The bar is from a deep city stereotype. The bartender is a cartoon character from a 1965 iconic holiday cartoon. He is drawn older, but the red on his t-shirt is still bright.
The bar is from a deep city stereotype. The bartender is a cartoon character from a 1965 iconic holiday cartoon. He is drawn older, but the red on his t-shirt is still bright. The day is done. The week is done. There is one man at the bar. His head is forehead-down on the dark wood, right behind a rock glass that holds an ice cube, useless in that it gets little chance to cool the whiskey poured over it in regular intervals. The man bolts down the liquid, requests another, and the dance repeats with excruciating pauses; like the minimum moments spent before it is polite to leave a party but you wouldn’t want people to think that you were rude, or in this case, struggling. The man straddles his barstool like he might excel at sitting a horse, but his shoes–one untied–betray a man of business, or some discipline carried out under a roof, near office supplies instead of under an open sky, or near any kind of hoofed beast. This is not to say that the man is meek, or diminutive. He is physically robust and healthy, but only physically. His shoulders, lean and defined from gym time, sit in symmetry as points of two triangles–his elbows, winged away from his ears, and then his hands, wrapped around the glass– make the other necessary points. Emotionally, he has no shape, and at this moment, no hope.
The bartender holds up a wine glass, examines the rim, and moves a linen rag in contest with the lipstick mark missed by the dishwasher. He wins. He hangs the glass upside down with the others in its rack. He turns and takes a drink of water from his own glass, set back underneath a small, blue cartoon blanket that hangs up on a hook between the great, long mirror, the shelves of different liquor bottles, and the coffee machine.

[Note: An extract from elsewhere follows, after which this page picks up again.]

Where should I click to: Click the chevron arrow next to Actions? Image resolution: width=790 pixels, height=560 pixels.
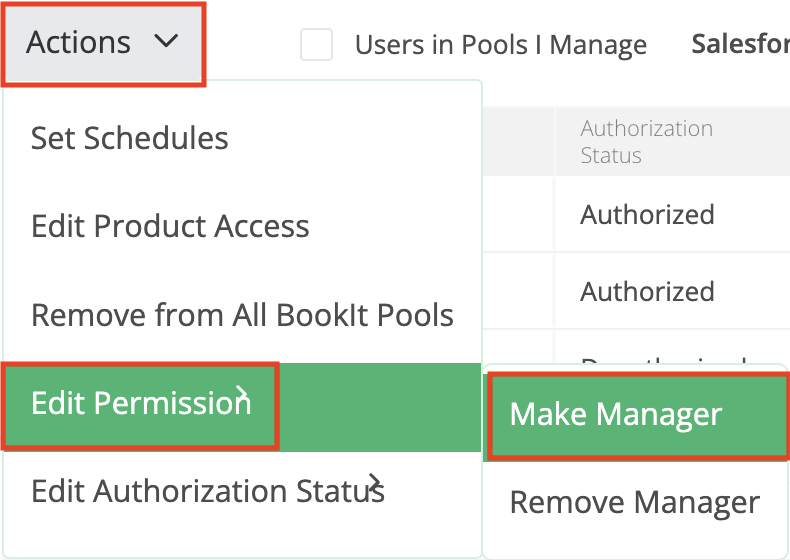click(x=166, y=42)
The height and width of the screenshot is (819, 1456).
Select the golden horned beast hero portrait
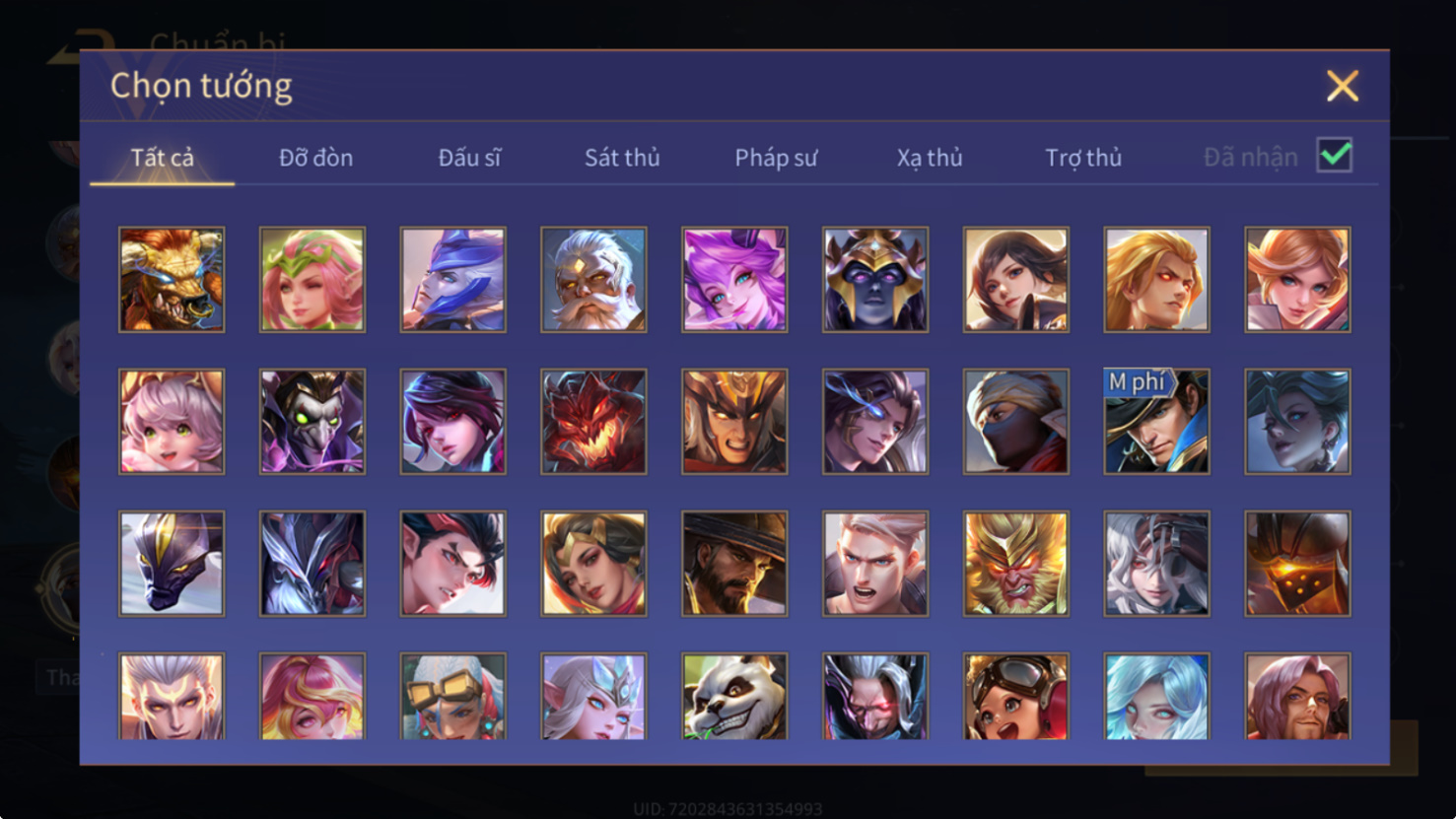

The man raises his head from the surface of the bar. He finds the bartender with his eyes, briefly examines his own glass with the lone, melting ice cube, then pushes himself up so that his spine is straight. He wavers slightly, then steadies himself with one foot on the ground and both hands clawed onto the edge of the bar as if he was a lobster. He stares at the bartender. He squints and then gasps. His jaw drops. He wipes spittle off of his hung-open lower lip, then opens both arms as he can hardly believe whom he is seeing.
“You. I…say it,” he says. “Could ya say it? Not the whole thing. I don’ need it all. Jus’ start it off. Start it off with those two words. Jus’ the two, an’ then I’ll go.” He closes his eyes, and bows his head, hanging it off of his shoulders again. He folds his arms and rests them on the bar in front of him. “Plze.”
The bartender sets his glass down, turns, and walks over to stand in front of his real-life patron. It is dead-late in the night. There is no noise. Nobody else around. He wipes some water off of the bar. He shakes his head, clears his throat, and says, in that voice,
“Lights please?”
The man stands straight and looks at the bartender. The man is weeping, but there is a glorious smile on his face. He slams money down on the bar, tucks in his shirt, fixes his hair, then makes his way to the door. He steps out onto the street, but then turns and leans back into the bar. “Ligh’s plze. Ligh’s plze. Beautiful.” He waves to the bartender, and then leaves, muttering to himself, “Beautiful. Jus’ beautiful."